Empero, no hay nada más grande que la libertad. El derecho del ser humano de disponer de su tiempo, inclusive después de haber realizado sus labores cotidianas, cumpliendo horarios exigentes. La satisfacción y el placer de disfrutar de su familia, no tiene precio, aunque el dolor internamente labre el alma, especialmente, cuando hay situaciones ocultas, de cualquier índole, bien sean por dolencias, necesidades económicas o por injusticias no buscadas.
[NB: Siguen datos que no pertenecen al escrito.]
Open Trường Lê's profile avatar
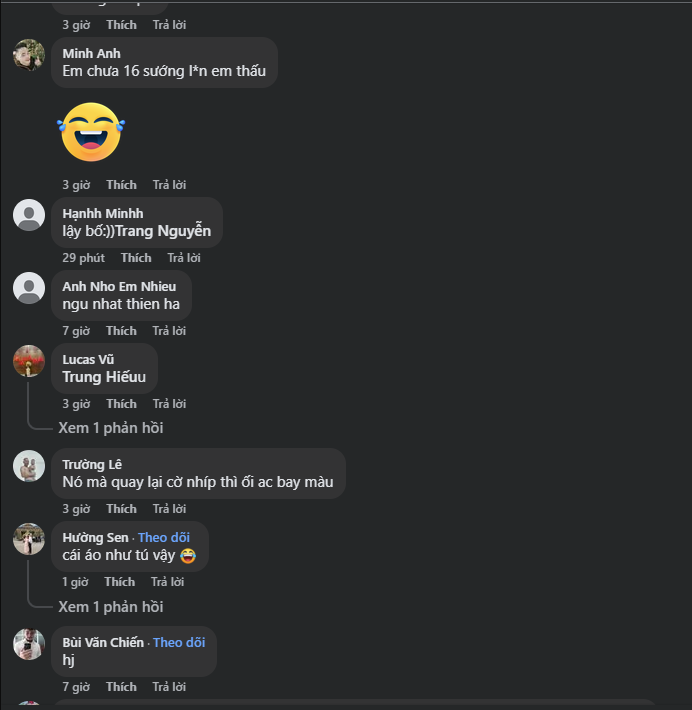Screen dimensions: 692x710 coord(29,466)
Sin embargo, en esta época, cuando es muy difícil conseguir un lugar de trabajo rentado, hay empleados que, se quejan de todo y van por la vida predicando su mala suerte; personajes malhumorados, sin paz en sus vidas, arrinconados por su falta de voluntad o por las personas que los enrostran y hunden en su desesperación, generalmente conyugues intolerantes y exigentes.

Sentado, en un remanso del camino, como yo, cuando llegamos al final de nuestras vidas, juzgamos en su real dimensión la valía de la libertad y el trabajo y en la soledad de nuestros recuerdos y añoranzas, cuando nuestros ojos de tanto llorar, ya no lloran, mientras, lentamente, el manto de la muerte va envolviéndonos, surge, como un vendaval de protesta, el joven aguerrido, que llevo dentro, vencedor de cientos de batallas, infinidad de veces herido mortalmente, sangrando del alma, más que del cuerpo, tumbado por los suelos, pero, jamás vencido y como el mejor matador de toros, de la plaza de la Maestranza de Sevilla, me sacudo del polvo aciago e inmisericorde de mi desesperación y vuelvo a envalentonarme, agarrando el capote, para enfrentarme, con más fuerza y vigor, al infortunio, a esa pena infinita que, otra vez, inclementemente vuelve a golpearme, con la seguridad que habrá un nuevo amanecer, con un sol radiante de esperanza, consciente que, después de la tormenta, viene la calma y que la misericordia y piedad de Dios es infinita y así poder entregar mi alma, al lugar de donde proviene y del cual, de repente, nunca debía de haber salido.
 
Si señores, soy un viejo cobarde y simplón, empecé contando una historia agradable y terminé refiriéndome a mis miserias y penurias que, no es de interés de nadie, sino de la angurria solitaria que me consume, olvidando por un momento que, todos somos obreros y constructores de nuestro destino, utilizando muchas veces nuestros músculos y la fuerza, levantando estructuras y  haciendo faenas físicas, pero, también, somos trabajadores del alma, poniendo nuestra ternura y blandura de corazón, construyendo templos de misericordia, al servicio y beneficio, de los que más sufren, por el Amor infinito a Dios Todo Poderoso.